Three independent stages, so multiply all three counts:
4 \times 5 \times 3 = 60 \text{ meals.}
Sixty — far more than you'd guess, and you'd never want to draw that tree by hand. That is the
power of the principle: it counts an enormous sample space without ever listing it.
Repetition, and arrangements
Each stage just needs its own count of options — and whether items can repeat
changes that count. A 4-digit PIN lets every digit be
0–9 again and again, so the count
stays at 10 the whole way:
10 \times 10 \times 10 \times 10 = 10^4 = 10\,000 \text{ PINs.}
When items cannot repeat, the count shrinks at each stage, because every choice
uses one up. Arranging 5 different books in a row uses
5 options for the first slot, then only 4
books left, then 3, and so on:
5 \times 4 \times 3 \times 2 \times 1 = 120.

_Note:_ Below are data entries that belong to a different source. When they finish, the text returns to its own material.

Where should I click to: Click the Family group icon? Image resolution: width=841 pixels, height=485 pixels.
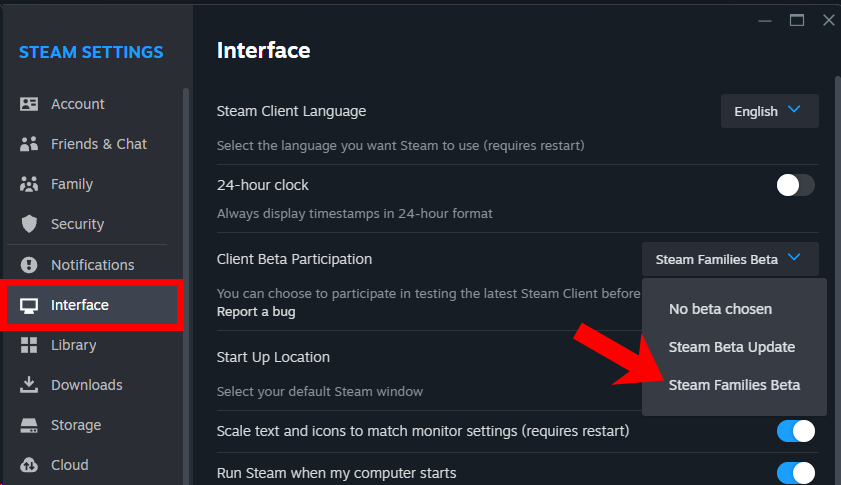click(x=29, y=184)
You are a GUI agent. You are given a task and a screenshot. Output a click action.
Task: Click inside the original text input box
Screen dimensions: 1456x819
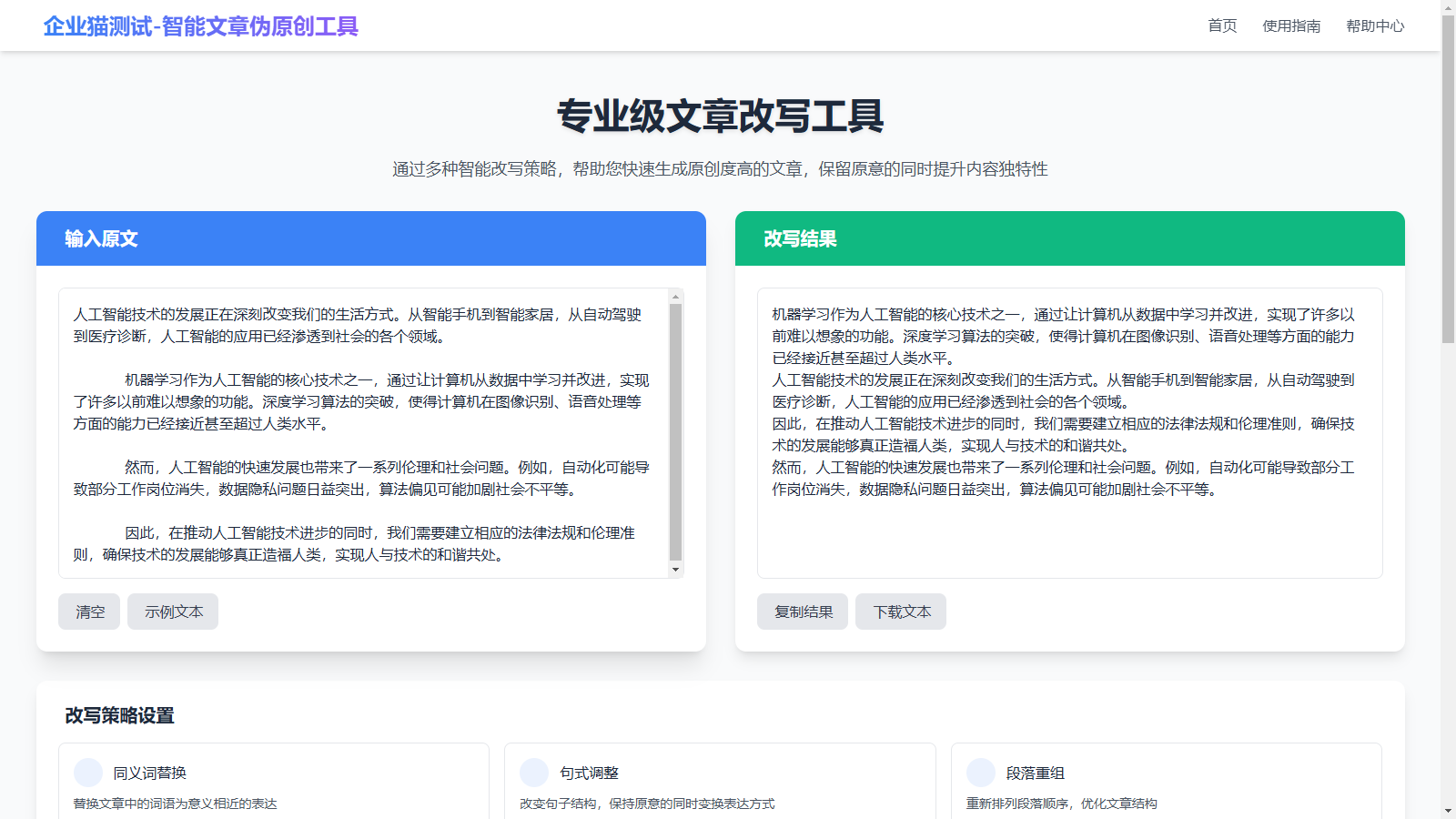click(364, 433)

- independent choices multiply:
m \times n \times \dots ways in total;
- with repetition allowed, each of k stages has
the same count s, giving s^k;
- without repetition, the count drops by one each stage
(n, n-1, n-2, \dots);
- arranging all n distinct items in order gives
n! = n \times (n-1) \times \dots \times 1.
Repeat or not? Two everyday cases side by side
The same principle handles both — the only question is whether a choice can be reused.
-
A padlock code (repetition allowed). Three dials, each
0–9, and the same digit may appear twice:
10 \times 10 \times 10 = 1000 codes.
-
A race podium (no repetition). With 8 runners, the
same person can't take two places, so the count falls each stage —
8 for gold, then 7 for silver, then
6 for bronze:
8 \times 7 \times 6 = 336 podiums.
Both are "three stages, multiply", yet the padlock keeps 10 options
throughout while the podium loses one runner each time. Spotting which case you're in is the
whole skill.
A real one: how many number plates?
Modern UK number plates look like AB12 CDE: two letters, two digits, then three
more letters. How many are possible? Work stage by stage and multiply, remembering that letters
can repeat (26 each) and digits can repeat (10
each):
26 \times 26 \times 10 \times 10 \times 26 \times 26 \times 26 \approx 1.2 \text{ billion.}
Over a billion plates from just seven stages — which is exactly why the scheme has lasted so long
without running out. You would never list them, but the counting principle sizes the whole
sample space in a single line of multiplication.
The one mistake everybody makes: they add when they should
multiply. Three shirts and four trousers give
3 \times 4 = 12 outfits — not
3 + 4 = 7. Adding leaves you with a wildly wrong (and far too small)
answer.
Here is the rule that keeps you straight — the AND / OR test:
-
AND → multiply. Combining one from each stage — "a shirt
and trousers" — multiplies: 3 \times 4.
-
OR → add. Picking just one thing from separate groups — "a shirt
or a hat" from 3 shirts and 2
hats — adds: 3 + 2 = 5 choices.
Ask yourself "am I combining one from each, or choosing a single thing?" — that
AND-multiply / OR-add distinction is the crux of nearly every counting question.
Each extra digit doesn't add to the possibilities — it multiplies them
by 10. A 4-digit PIN has
10\,000 combinations; a 6-digit one has
10^6 = 1\,000\,000 — a whole million. That explosive
growth is the entire basis of password security: every character you add makes the code
exponentially harder to crack.
This idea grows straight into permutations and combinations — the maths of how
many ways things can be arranged or chosen. That's what powers the odds of the National Lottery
(choosing 6 numbers from 59 gives about
45 million tickets, which is why the jackpot is so rare) and a huge
slice of probability besides. It all begins with one modest instruction: multiply.